From: Zachary Amsden (zamsden@cthulhu.engr.sgi.com)
Date: Sat Feb 12 2000 - 18:03:36 EST


> While it is entirely possible that you are correct, I think in this case
> you are mistaken. I've been in contact with <insert unnamed disk company>
> and they are working on this sort of technology as we speak. My personal
> belief is that _ALL_ of the drive companies are looking hard at things which
> add value to the disk drives, because the margins are very low and they are
> looking for something that could drive 'em back up. A disk drive which is
> also a Linux machine is pretty interesting. It has people like Cobalt
> squarely in the cross hairs. Instead of a $1500 box which takes up 2U,
> you can have 8 $300 boxes in the same space, with 8x the performance.

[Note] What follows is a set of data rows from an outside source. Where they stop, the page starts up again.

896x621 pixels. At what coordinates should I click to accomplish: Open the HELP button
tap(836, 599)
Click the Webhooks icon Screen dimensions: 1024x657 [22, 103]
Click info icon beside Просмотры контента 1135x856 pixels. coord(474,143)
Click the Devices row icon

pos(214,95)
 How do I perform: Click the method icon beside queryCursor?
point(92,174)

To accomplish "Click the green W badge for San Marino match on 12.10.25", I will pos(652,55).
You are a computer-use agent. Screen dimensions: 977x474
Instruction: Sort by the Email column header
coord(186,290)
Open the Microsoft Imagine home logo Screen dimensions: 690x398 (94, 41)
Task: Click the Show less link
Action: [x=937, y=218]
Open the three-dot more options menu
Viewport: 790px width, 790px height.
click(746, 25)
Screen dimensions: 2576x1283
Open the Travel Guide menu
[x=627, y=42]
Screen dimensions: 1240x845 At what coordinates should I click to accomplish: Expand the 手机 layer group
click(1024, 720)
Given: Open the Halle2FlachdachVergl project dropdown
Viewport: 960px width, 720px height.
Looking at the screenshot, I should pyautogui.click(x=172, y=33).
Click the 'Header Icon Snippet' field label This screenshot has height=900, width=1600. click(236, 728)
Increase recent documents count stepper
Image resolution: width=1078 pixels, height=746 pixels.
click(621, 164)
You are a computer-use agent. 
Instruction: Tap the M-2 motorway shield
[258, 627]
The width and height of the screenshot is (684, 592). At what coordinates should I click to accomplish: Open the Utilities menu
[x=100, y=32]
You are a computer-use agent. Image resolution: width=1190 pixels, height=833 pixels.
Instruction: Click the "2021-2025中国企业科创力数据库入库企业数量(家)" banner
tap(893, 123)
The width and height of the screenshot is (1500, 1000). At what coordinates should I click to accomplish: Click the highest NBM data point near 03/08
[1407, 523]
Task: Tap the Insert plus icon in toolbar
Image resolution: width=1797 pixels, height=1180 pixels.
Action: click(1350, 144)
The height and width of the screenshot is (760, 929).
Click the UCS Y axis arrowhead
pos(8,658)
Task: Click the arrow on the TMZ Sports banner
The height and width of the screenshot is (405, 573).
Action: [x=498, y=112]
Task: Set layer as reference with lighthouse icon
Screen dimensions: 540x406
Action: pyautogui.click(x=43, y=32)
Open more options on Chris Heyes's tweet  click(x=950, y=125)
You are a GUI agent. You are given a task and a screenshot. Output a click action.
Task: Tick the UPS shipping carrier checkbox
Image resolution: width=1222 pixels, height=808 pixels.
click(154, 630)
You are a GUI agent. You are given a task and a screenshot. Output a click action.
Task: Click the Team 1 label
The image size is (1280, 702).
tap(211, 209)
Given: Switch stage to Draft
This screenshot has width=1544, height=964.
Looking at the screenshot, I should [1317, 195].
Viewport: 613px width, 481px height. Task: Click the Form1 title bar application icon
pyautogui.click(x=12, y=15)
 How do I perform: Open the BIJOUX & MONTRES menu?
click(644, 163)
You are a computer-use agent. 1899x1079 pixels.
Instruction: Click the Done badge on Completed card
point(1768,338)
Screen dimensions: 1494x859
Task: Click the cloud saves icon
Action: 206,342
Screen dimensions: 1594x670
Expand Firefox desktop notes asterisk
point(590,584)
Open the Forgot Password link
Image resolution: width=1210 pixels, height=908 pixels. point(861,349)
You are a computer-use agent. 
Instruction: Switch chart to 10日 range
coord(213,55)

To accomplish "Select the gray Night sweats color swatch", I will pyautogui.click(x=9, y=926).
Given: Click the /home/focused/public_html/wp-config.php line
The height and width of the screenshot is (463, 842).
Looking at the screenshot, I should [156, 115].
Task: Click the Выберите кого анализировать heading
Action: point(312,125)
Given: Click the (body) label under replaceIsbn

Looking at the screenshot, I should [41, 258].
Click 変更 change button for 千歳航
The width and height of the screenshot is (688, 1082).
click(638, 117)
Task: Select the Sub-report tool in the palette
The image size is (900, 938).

While it certainly is interesting, I can't see any other reason for running
Linux on a disk drive. Linux is far too heavy for an embedded marketplace,
and it really doesn't make sense to run it there. There are already enough
splits in Linux targets as it is. How you can have an operating system that
runs well on single cpu workstations, scales up to 16-64 cpus, and also runs
on microcontrollers and realtime systems is beyond me. Perhaps if it was a
microkernel it might be feasible.

What is the point of adding a general-purpose OS/CPU/memory system to a disk
when everything can be done with a couple ASICs much faster and cheaper? The
memory footprint that Linux takes could instead be used for valuable disk
cache.

Maybe if you are talking about huge disk cages, and the cost was amortized
over a bunch of disks it would be feasible, but if you are talking about
single drives, this is sheer madness.